So during my first pregnancy with baby Sebastian I wanted to try out a yoga class. At the time though I was still taking part in all my normal high intensity classes at the gym so thought it might be a bit ‘boring’ or a bit to ‘slow’ for what I needed. How wrong I was… looking back I really wished I had taken some time out for my baby and do something a little more gentle and relaxing and also to be around mum’s-to-be.
Before we lost Sebastian I had been to a get together with LushTums in Alderley Edge with the amazing teacher Jai, it was at The Yard and we all chatted and talked about what we are going through, symptoms and what classes we want to try etc. I went along with my friend Sarah who was also pregnant at the time and we had a lovely evening. I really wanted to join these classes but not long after I started to feel quite unwell.. and that was when things took a turn for the worst.
Loosing your baby… no one can explain what it feels like or what it does to you and I can imagine that if I had become close with a few of the ladies at the class I would of found it really hard to keep in touch with them… or even tell the teacher why I hadn’t returned. When I received an email from Jai a few weeks after we had lost Sebastian and no one knew what had happened apart from close friends and family, all she said in the email was
How are you?’
And that gave me the chance to explain what had happened, she wasn’t emailing me to ask me to sign up to her classes or wonder what I thought about her event.. It was a genuine email and she just wanted to know if I was OK!
By doing this we kept in touch and went for a few coffee’s we cried and laughed and she was able to lead me in the right direction for support and who to chat to when I do get pregnant again. She really helped my mental wellbeing and made me realise IT DOES HAPPEN TO A LOT OF PEOPLE.. even though when it happens to you we think we are the only ones and it does feel like you are the only one!

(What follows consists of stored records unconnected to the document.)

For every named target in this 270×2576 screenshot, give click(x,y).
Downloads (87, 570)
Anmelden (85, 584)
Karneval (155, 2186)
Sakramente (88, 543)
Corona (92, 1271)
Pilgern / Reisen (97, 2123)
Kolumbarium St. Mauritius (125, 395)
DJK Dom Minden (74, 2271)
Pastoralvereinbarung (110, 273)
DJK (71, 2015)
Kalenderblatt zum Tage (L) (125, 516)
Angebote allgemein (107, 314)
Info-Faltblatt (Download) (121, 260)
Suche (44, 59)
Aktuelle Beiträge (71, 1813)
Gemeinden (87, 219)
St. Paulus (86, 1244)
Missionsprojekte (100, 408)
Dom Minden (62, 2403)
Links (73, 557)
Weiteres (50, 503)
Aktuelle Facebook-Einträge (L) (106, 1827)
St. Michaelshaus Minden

NOW THAT I AM PREGNANT AGAIN
Now that I am 17 weeks pregnant I really want to start Pregnancy Yoga to try and help relieve my stress and anxieties.. and give me some time to try and bond with my new baby. I no that doing this is easier said that done… as going into a room full of pregnant ladies who are so excited about having their baby when you’re just taking one day at a time and not expecting any particular out come to protect yourself is going to be very hard and emotional. I can just picture myself at the back of the class having a break down and everyone staring at me *laughs*
I know now though that as long as I told the teacher whilst emailing her to sort out which class I can make and how much it is etc.. I can tell her what has happened to me and she will make the class aware so that they don’t have to explain myself to everyone when we are chatting.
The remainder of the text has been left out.